Les édulcorants intenses ont été évalués et réévalués favorablement par les autorités sanitaires les plus strictes depuis 30 ans et leur autorisation repose sur les avis de l’Autorité européenne de sécurité des aliments (EFSA).

Concernant plus particulièrement les femmes enceintes (1), l’ANSES a indiqué en juin dernier que « les données disponibles ne permettent pas de conclure à un effet préjudiciable des édulcorants intenses pendant la grossesse, que ce soit sur la santé de la mère, les paramètres obstétricaux ou la santé du nouveau-né (2) ».
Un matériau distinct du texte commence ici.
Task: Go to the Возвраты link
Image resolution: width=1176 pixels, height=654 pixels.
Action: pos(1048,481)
Le Pr Marc Fantino rappelle que « l’aspartame n’est interdit dans aucun pays, et est très probablement l’édulcorant ayant le plus fait l’objet d’études relatives à sa sécurité sanitaire ». Il ajoute : « De l’ensemble des données scientifiques disponibles à ce jour, il est possible de conclure à l’absence de tout risque démontré des édulcorants intenses autorisés à la consommation humaine, notamment pour les femmes enceintes. L’incessante relance des débats, sans arguments nouveaux, entretient vainement le doute ».
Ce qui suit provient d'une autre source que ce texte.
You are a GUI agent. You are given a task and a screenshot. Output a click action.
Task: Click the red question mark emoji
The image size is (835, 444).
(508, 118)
Le Dr David Elia précise que dans sa pratique quotidienne, les « édulcorants intenses constituent une alternative diététique intéressante, notamment pour les femmes enceintes, potentiellement sujettes au surpoids ».

Durant leur grossesse, les femmes doivent prêter une attention particulière à leur alimentation, notamment la consommation de sucres dont l’attrait est souvent renforcé pendant la grossesse. Dans le suivi du diabète gestationnel, du surpoids ou encore de l’apparition de caries dentaires, le Dr David Elia, en tant que gynécologue, insiste sur le fait que « les édulcorants font partie des moyens à disposition pour la prise en charge de ces maux ». Selon lui, « le risque serait d’en priver les femmes enceintes présentant un diabète gestationnel ou un surpoids ». D’autant plus qu’à ce jour, elles ne consomment en moyenne de l’aspartame qu’à hauteur de 5,4% (3) de la Dose Journalière Admissible (DJA) (4).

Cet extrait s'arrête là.